Секретарь замешкался, не решаясь хоть как-нибудь классифицировать оборванного подростка, который, несмотря на очевидную вонючесть и немытость, держался с замечательным веселым спокойствием урожденно богатого и свободного человека.
– Передайте Сергею Александровичу, что у меня есть вопросы по динамике неголономных систем, – негромко подсказал Линдт. Опорки на нем красовались такие, что о самих ногах лучше было и не думать.
– Э-э-э-э, – отозвался секретарь, чем окончательно решил судьбу советской науки, потому что соскучившийся Линдт ловко отодвинул приват-доцентскую задницу, преграждавшую ему дорогу в светлое будущее, и без доклада вошел в огромный чалдоновский кабинет.
Больше всего это было похоже на заговор. Или на детскую игру, правила которой меняются и придумываются на ходу, так что в памяти только и остается, что ощущение прихотливого счастья, которое бывает доступно только в раннем и еще не осознающем себя детстве.
Они с Чалдоновым сидели за столом для заседаний и ловко, словно картежники, бросали друг другу засаленную практически до съедобности тетрадку, которую Линдт извлек откуда-то из-под груды своих лохмотьев. Чалдонов быстро писал на свободных листах какие-то невозможные для обычного человека буквы, цифры и слова, а принявший пас Линдт писал поверх этих букв и цифр другие – свои собственные, и оба игрока даже крякали иногда от почти телесного удовольствия, будто действительно резались в волейбол, хекая, напрягая звонкие, здоровые, идеальные мышцы и посылая друг другу такой же звонкий, здоровый, идеальный мяч.
А потом Линдт наконец завис на несколько минут над какой-то неслыханной формулой, больше похожей на сложное насекомое, ощетинившееся десятком хищных педипальп и хелицер.
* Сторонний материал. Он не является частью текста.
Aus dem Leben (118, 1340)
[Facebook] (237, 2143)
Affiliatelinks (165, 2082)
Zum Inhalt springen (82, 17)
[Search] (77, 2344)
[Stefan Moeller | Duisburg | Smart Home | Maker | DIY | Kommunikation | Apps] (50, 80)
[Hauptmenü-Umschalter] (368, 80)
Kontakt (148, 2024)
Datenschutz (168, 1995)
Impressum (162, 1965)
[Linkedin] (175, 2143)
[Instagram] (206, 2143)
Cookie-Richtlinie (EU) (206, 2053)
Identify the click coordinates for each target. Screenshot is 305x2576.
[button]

Чалдонов протарабанил по столу короткую нетерпеливую дробь.
– Ну-с?
– Я не знаю, – признался Линдт и прикрыл формулу рукой, словно боялся, будто она проскользнет сквозь его опухшие от холода пальцы и с тихим сухим шелестом скроется в потустороннем воздухе смеркающегося мира.
– То-то же, коллега! – с удовольствием резюмировал Чалдонов, и они с Линдтом вдруг засмеялись от радости, как будто это был не похрустывающий от ледяной грязи ноябрь восемнадцатого года, а июнь мирного и солнечного 1903-го, и перед ними лежала не тетрадка, а распеленутый, розовозадый, довольный, сучащий толстыми ножками младенец, которого они только что – вдвоем – спасли от неминуемого несчастья. Может быть, даже от смерти.
– Вы возьмете меня учиться, Сергей Александрович? – тихо спросил Линдт, и как-то сразу стало ясно, что разводы и полосы на его обглоданном, мальчишеском лице – не от грязи, не от голода и даже не от тысячекилометровой усталости, потому что, знаете, по большей части приходилось все-таки пешком… Это были сумерки судьбы, тень большого, очень большого и страшно далекого дара, под сенью которого Линдту пришлось прожить уже восемнадцать лет своей огромной и торжественной жизни и надлежало прожить еще как минимум шестьдесят три.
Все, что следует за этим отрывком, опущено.